___ INPUT FOR THIS TASK ___

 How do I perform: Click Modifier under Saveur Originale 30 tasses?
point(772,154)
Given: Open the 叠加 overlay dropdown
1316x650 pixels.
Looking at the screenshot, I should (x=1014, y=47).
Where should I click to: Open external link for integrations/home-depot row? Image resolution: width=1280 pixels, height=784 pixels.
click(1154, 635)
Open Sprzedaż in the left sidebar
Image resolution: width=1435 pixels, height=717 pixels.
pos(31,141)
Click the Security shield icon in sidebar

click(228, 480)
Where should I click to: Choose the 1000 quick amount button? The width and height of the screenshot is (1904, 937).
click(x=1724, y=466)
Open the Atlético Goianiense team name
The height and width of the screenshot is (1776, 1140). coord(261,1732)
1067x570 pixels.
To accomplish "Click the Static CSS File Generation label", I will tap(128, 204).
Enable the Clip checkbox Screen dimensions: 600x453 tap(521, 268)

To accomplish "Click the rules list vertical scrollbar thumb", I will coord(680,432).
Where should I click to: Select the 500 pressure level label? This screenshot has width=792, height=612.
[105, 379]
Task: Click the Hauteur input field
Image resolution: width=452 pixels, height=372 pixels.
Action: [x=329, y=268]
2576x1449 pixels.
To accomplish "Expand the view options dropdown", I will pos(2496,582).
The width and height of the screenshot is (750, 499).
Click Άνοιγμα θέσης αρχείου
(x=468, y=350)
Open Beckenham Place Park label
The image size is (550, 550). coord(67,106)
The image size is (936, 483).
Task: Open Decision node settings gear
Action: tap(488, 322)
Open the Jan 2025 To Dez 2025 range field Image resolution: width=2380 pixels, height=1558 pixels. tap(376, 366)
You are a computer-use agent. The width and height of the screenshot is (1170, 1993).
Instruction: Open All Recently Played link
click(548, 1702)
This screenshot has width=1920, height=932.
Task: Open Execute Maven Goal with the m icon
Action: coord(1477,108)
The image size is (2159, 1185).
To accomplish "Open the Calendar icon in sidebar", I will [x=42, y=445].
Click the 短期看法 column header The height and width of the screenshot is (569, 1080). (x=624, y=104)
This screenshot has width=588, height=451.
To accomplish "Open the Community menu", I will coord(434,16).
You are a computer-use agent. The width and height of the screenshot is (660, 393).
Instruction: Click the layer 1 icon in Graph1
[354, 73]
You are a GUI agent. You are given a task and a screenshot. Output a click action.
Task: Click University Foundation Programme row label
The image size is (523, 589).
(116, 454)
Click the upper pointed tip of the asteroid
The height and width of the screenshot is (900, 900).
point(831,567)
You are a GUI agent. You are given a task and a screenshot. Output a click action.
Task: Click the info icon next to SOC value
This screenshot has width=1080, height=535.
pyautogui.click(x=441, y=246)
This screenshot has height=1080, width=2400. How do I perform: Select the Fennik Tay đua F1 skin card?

___

TO DO:
Would you copy every line of the entries that includes the word "computer"?

THE ANSWER:
You are a computer-use agent. The width and height of the screenshot is (1170, 1993).
You are a computer-use agent. The width and height of the screenshot is (660, 393).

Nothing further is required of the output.